さてこの九州における毛筆業の起源を辿ると、延暦年間 (西暦732年頃) に 「筑紫筆」の名があったところから、すでにその時代から製筆業が存在していたことになります。
その昔よりこの福岡は博多の津と呼ばれわが国屈指の中国との交流の地で中国船の入港極めて多く、彼の地の文房具に接する機会もまた多く、且つ遣唐使帰朝のたびに種々の毛筆が持ち帰られたので製筆の技は全国に冠たるものがございました。弊社の遠祖河原田五郎兵衛 (豊前国河原田城主前田左京太夫清助の後裔・博多年行事の一人) は博多の津の製筆業者として、「筑紫筆」 の名匠の一人に数えられ、文亀永正の頃 (約500年前) には九州製筆界の第一人者としてその格式と名誉は全国津々浦々に鳴り渡りました。
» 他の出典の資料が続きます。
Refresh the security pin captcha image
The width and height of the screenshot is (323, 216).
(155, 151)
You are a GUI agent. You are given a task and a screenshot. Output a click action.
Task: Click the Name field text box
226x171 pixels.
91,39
さらに文禄年間に河原田平次は、肥前名護屋城において豊太閤に、筑前名島城においては、金吾中納言小早川秀秋に筑紫筆を捧呈し賞詞を得ました。そして、河原田家初代平助 (以後、歴代当主は、平助を襲名) のときに至り、天明年間、4代目平助はときの福岡藩主黒田斉隆公より御用筆の栄を戴き、その製筆業の由緒をたたえ、 『 復 古 堂 』の商号を与えられました。
その後、累代河原田家は益々製筆業を振興し明治期開花の素地を作りました。かくして9代目平助の頃より飛躍的発展期 (明治・大正・昭和) に入り名声をほしいままにいたしましたが銘筆 「筑紫筆」 の誇りを忘れた他業者による濫造のため不評の声も出てまいりました。その多くは唐筆を模造して長崎に送りあたかも唐より入荷したごとく見せかけ全国に販売するという悪弊を作りました。
若年ながらそのとき9代目平助は業界の将来をおもんばかりこれが改良を志し、同業組合をつくり厳にこの誤った商法を禁じました。この英断により福岡の製筆業者は各自の商標を附しひたすらに技術の優劣を競うことになり再び 「筑紫筆」 の名声はよみがえりました。
この時、平助は自らの名前を商標とし、爾来 「平助筆」 と名附けて今日に至りました。この 「平助筆」 の特徴はすべて手工芸でその使用材料の精選は勿論、特に筆軸に意をそそぎ脱穂・軸割れを防ぐ特殊なぐ技術を駆使しています。
明治28年宮内省より御用筆として皇室にお買上げの恩命を拝し大正15年には緑綬褒章をも拝受し、それ以来今日まで九州に於ける唯一の御用筆商としての栄誉に浴するを初め、書道界諸先生のご愛筆として広く全国よりご下命を戴いております。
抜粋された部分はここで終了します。